THE EXERCISE:
Can you reproduce the part of the public relations article word for word, starting at the words "It’s been a" and stopping after "content online today."?

It’s been a long-standing trend to note how public relations (PR) has been dead for years. Literally for years. Over the past few months, the topic has popped up again more frequently when mixed in with concerns about the validity of news from traditional media outlets and the abundance of user-generated content online today.
Skipping to the punchline, no PR is not dead. If you believe that PR is dead, then you have a misperception of what PR can encompass. For many years, the terms media relations and PR have been used interchangeably, though they really never should be. A narrow definition of PR that strictly focuses on the (important) skill of defining story angles and obtaining placement in major media outlets doesn’t capture the overall function which is:
The business of inducing the public to have understanding for and goodwill toward a person, firm, or institution – Merriam Webster Dictionary
Public relations is a strategic communication process that builds mutually beneficial relationships between organizations and their publics. – Public Relations Society of America
Nowhere in there is a mandate to use traditional media channels. The goal of public relations is communicating and establishing strong relationships. This is otherwise known as reputation. Each organization has a reputation and it shapes every interaction that a prospective customer, partner, or employee has with that entity. If you’re not working to maintain and positively enhance that reputation you’re ignoring a primary factor on bottom-line success.
When talking about PR, the following efforts all play a role in integrated success:
- Audience assessment and positioning
- Identifying your target audience and what is most important to them is an essential first step. Without a clear understanding of what you want them to do, it is a waste of time to throw tactics out in the marketplace. What is it that you believe the target community needs to know? Where does your organization fit in providing meaningful value to that audience? Where are the gaps in connecting those two positions?
- Based on the audience assessment, having specific messaging that speaks to them and provides the “so what” factor that is meaningful to them is essential. Without quality messaging that connects, everything else will fail.

DATA BLOCK:

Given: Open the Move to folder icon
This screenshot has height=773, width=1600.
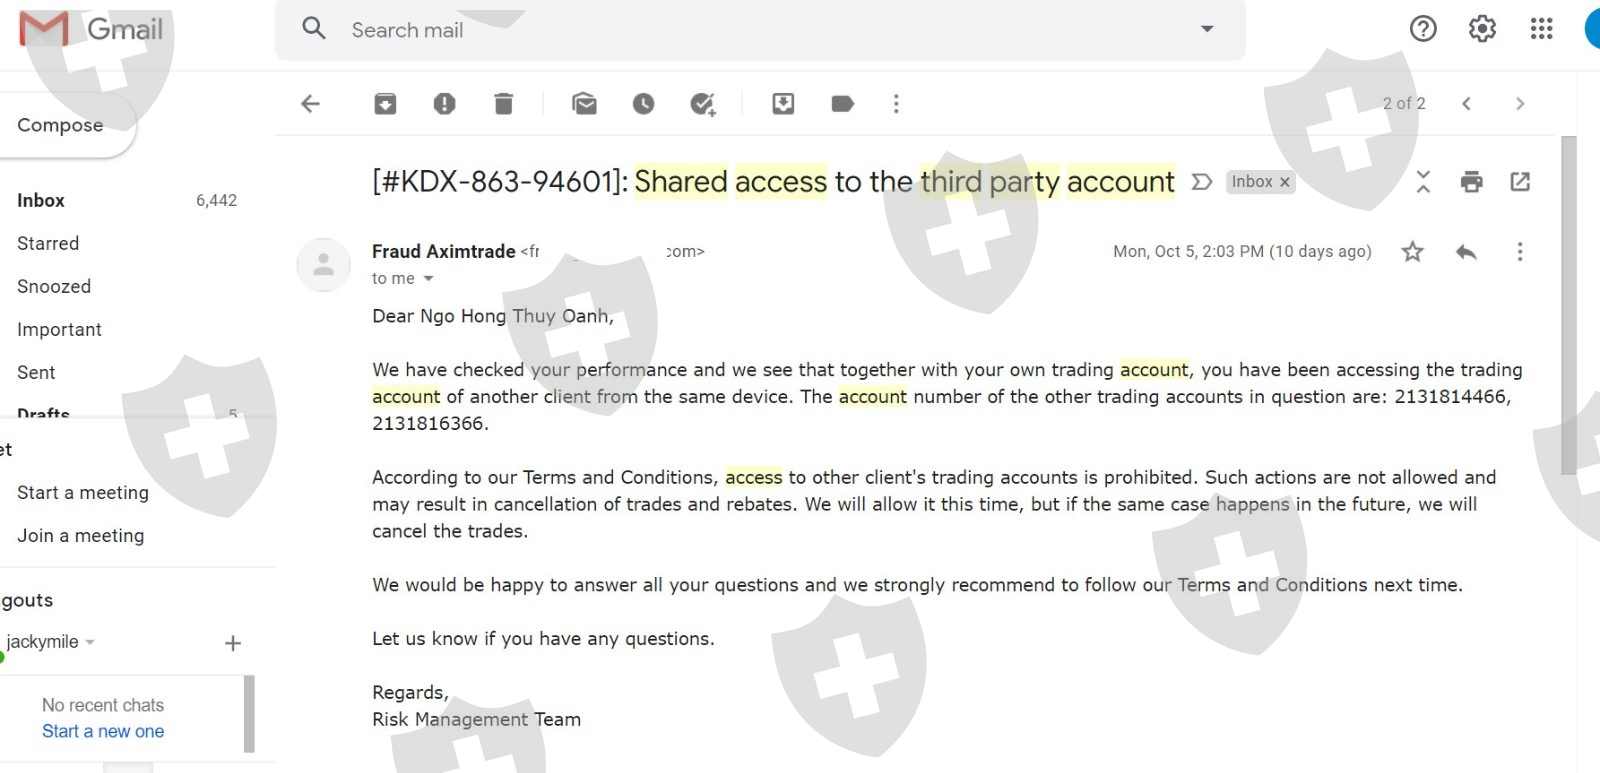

RESULT BELOW:
It’s been a long-standing trend to note how public relations (PR) has been dead for years. Literally for years. Over the past few months, the topic has popped up again more frequently when mixed in with concerns about the validity of news from traditional media outlets and the abundance of user-generated content online today.